A senhora de São Vicente, como era citada Maria Adelaide, "a dado passo e para todo o país, era bem claro que nada tinha de louca".
O título "Doida não e não!" tem origem numa argumentação de Maria Adelaide Coelho de Cunha, contra o marido, Alfredo da Cunha, que defendia a declaração de insanidade da mulher, em vésperas de ser dado como herdeiro do sogro, Eduardo Coelho, proprietário do Diário de Notícias.
O livro resulta de cerca de dois anos de investigação, da análise de "centenas de pastas", designadamente, pelo acesso que foi facilitado à biblioteca do palácio pelos atuais proprietários que nada têm a ver com Maria Adelaide ou o seu primeiro marido.
"A própria Maria Adelaide escreveu dois livros, publicou crónicas, o marido respondeu... Li relatórios médicos, cartas e até pequenos apontamentos domésticos", explicou a autora.

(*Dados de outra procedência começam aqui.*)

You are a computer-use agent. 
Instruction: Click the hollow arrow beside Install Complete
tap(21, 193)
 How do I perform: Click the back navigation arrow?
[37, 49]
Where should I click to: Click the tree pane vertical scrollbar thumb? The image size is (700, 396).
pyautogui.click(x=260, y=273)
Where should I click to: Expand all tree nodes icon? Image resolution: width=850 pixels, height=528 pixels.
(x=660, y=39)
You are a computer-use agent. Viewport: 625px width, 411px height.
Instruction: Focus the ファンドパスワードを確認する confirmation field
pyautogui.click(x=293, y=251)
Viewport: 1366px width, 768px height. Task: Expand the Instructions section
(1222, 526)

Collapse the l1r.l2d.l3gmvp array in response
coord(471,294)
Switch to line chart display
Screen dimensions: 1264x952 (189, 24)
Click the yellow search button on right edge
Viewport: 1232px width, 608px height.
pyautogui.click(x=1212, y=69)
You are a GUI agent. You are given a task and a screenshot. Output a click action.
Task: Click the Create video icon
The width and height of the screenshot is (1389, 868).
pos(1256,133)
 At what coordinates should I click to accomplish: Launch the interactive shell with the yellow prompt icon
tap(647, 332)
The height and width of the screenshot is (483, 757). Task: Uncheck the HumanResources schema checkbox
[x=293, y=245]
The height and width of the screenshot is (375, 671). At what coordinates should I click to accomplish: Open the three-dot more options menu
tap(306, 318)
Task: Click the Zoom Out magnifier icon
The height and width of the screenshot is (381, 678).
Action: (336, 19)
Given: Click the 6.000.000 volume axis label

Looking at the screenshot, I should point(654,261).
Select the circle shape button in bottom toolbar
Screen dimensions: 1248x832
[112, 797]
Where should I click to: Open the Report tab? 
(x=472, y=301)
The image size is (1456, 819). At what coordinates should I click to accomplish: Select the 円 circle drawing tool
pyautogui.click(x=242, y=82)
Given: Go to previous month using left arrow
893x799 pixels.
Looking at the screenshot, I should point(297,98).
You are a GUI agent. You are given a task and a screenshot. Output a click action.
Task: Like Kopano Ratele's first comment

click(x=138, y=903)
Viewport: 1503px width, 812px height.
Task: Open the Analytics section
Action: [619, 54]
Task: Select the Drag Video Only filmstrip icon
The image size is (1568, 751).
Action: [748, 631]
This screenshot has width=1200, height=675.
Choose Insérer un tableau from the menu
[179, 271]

A sua preocupação foi "enquadrar, na época, Maria Adelaide". "Esta não é a história de uma mulher, é uma história de vários homens, de uma sociedade, de uma época", acrescentou.
O caso envolveu toda sociedade, incluindo nomes de referência como João Azevedo das Neves, Egas Moniz, Sobral Cid, Júlio de Matos, Leonardo Coimbra, Lourdes Feyo.
"Havia que equacionar esta realidade: Que senhora é esta que, de repente, em 1918, e após 28 anos de um casamento feliz, troca de roupa e vai para uma aldeola perdida por amor a um jovem de 26 anos?", perguntou.
"Este romance abalou a sociedade portuguesa e procurei trazê-lo aos dias de hoje, num discurso fluente que não fosse maçador e que levasse as pessoas a acompanhar a vida dela", disse.
Para autora, o seu livro de 400 páginas é "uma janela aberta sobre o quotidiano da primeira metade do século XX".
A obra também será apresentada no dia 28 de fevereiro, pelas 18:00, no Porto, no Centro Hospitalar Conde de Ferreira, onde Maria Adelaide foi internada. A sessão conta com o psiquiatra Adrían Gramary, com Aida Suárez Gutierrez, da Confraria Vermelha-Livraria de Mulheres, e com Sofia Teixeira, do blogue Bran Morrighan.